> [WHAT YOU WILL DO] Copy the whole blog post about the albatross and the Pacific Island Trash Vortex, word for word.
[[ READING TEXT, beginning ]]
Thursday, June 17, 2010
The Albatross and the Pacific Island Trash Vortex
Sorry to be such a Debbie Downer you guys, but there are just some things that have been really ruffling my feathers lately (pun intended). Luckily, I am not a bird living in the Gulf or near the Pacific Island Trash Vortex because the ruffling of feathers has become the very least of their problems. Have you heard of this massive amount of garbage floating around in the ocean?
"It might sound like something out of an apocalyptic science fiction film, but I assure you—the Pacific Island Trash Vortex is very real indeed. It's essentially a huge carpet of garbage big enough to fill two Texases that's floating around due north of Hawaii. Still skeptical? Here's videographic proof of the Trash Vortex on the G Word. And here's a Greenpeace animation detailing the trash's path.
Okay, so there's a massive continent made of refuse floating around in the ocean. So what do we do about it? Let's not contribute to it, for starters."
[[ READING TEXT, end ]]
[[ DATA SECTION, beginning ]]
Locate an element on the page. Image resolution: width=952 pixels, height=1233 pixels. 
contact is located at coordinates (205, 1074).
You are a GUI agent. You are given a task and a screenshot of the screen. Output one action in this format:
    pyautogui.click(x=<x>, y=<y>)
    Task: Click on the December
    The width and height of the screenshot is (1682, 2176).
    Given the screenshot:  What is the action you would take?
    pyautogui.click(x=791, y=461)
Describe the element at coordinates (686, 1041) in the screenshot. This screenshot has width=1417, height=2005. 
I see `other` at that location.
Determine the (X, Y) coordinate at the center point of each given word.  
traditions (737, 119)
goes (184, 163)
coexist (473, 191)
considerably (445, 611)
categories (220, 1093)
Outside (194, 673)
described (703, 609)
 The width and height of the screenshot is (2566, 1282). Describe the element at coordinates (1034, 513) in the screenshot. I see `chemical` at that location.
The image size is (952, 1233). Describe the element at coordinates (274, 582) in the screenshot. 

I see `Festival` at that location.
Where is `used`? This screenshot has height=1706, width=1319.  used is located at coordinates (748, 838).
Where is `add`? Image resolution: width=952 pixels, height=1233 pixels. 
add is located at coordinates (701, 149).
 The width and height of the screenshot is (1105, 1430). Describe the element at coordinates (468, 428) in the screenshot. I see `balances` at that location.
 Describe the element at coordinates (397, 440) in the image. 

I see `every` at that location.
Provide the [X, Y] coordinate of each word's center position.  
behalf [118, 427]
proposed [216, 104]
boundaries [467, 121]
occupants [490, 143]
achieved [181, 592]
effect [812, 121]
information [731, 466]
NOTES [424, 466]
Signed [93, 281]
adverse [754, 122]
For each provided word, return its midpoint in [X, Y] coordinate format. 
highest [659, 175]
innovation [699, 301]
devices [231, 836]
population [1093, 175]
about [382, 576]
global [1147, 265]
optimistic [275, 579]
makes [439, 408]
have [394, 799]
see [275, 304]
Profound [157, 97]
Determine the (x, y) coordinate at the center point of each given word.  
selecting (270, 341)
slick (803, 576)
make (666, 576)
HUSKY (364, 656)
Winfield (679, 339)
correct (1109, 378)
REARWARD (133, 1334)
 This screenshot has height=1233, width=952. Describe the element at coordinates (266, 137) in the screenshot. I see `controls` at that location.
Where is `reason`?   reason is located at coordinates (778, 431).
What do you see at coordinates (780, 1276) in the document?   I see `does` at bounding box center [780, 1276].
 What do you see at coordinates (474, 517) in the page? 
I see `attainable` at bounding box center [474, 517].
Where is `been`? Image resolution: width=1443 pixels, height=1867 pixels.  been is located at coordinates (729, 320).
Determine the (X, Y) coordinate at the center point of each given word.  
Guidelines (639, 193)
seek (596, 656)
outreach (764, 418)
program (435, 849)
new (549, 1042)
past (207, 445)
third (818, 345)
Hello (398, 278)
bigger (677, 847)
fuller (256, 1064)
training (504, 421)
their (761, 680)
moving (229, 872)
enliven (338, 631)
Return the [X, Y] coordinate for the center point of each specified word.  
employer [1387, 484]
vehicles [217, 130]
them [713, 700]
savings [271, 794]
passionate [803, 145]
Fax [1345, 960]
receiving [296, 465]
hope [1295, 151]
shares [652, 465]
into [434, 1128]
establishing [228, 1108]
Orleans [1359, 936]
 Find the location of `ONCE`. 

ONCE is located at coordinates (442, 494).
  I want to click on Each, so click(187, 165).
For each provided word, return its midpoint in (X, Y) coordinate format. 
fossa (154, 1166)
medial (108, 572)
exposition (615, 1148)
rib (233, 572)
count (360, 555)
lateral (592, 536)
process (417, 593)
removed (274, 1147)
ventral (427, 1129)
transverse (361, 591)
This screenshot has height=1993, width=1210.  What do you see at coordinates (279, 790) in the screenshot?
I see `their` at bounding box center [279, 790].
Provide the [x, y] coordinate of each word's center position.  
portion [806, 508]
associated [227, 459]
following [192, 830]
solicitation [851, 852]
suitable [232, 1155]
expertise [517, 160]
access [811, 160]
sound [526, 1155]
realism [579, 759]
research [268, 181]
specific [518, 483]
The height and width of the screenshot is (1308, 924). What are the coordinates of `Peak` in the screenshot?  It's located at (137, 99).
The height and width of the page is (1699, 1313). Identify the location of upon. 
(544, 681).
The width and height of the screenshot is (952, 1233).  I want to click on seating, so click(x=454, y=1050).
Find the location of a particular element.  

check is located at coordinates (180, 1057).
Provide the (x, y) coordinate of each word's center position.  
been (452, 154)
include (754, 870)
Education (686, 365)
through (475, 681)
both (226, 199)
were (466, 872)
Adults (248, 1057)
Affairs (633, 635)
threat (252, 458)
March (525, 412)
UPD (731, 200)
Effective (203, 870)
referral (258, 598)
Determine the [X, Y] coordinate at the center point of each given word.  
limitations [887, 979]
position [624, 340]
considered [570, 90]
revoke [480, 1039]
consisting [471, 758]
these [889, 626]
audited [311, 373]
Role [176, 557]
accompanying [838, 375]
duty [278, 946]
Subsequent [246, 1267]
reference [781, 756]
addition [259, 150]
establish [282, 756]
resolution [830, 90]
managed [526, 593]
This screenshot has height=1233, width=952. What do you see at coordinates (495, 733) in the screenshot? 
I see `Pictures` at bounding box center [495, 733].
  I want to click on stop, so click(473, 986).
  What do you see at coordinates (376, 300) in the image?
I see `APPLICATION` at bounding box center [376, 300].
[[ DATA SECTION, end ]]
> [ANSWER]
Thursday, June 17, 2010
The Albatross and the Pacific Island Trash Vortex
Sorry to be such a Debbie Downer you guys, but there are just some things that have been really ruffling my feathers lately (pun intended). Luckily, I am not a bird living in the Gulf or near the Pacific Island Trash Vortex because the ruffling of feathers has become the very least of their problems. Have you heard of this massive amount of garbage floating around in the ocean?
"It might sound like something out of an apocalyptic science fiction film, but I assure you—the Pacific Island Trash Vortex is very real indeed. It's essentially a huge carpet of garbage big enough to fill two Texases that's floating around due north of Hawaii. Still skeptical? Here's videographic proof of the Trash Vortex on the G Word. And here's a Greenpeace animation detailing the trash's path.
Okay, so there's a massive continent made of refuse floating around in the ocean. So what do we do about it? Let's not contribute to it, for starters."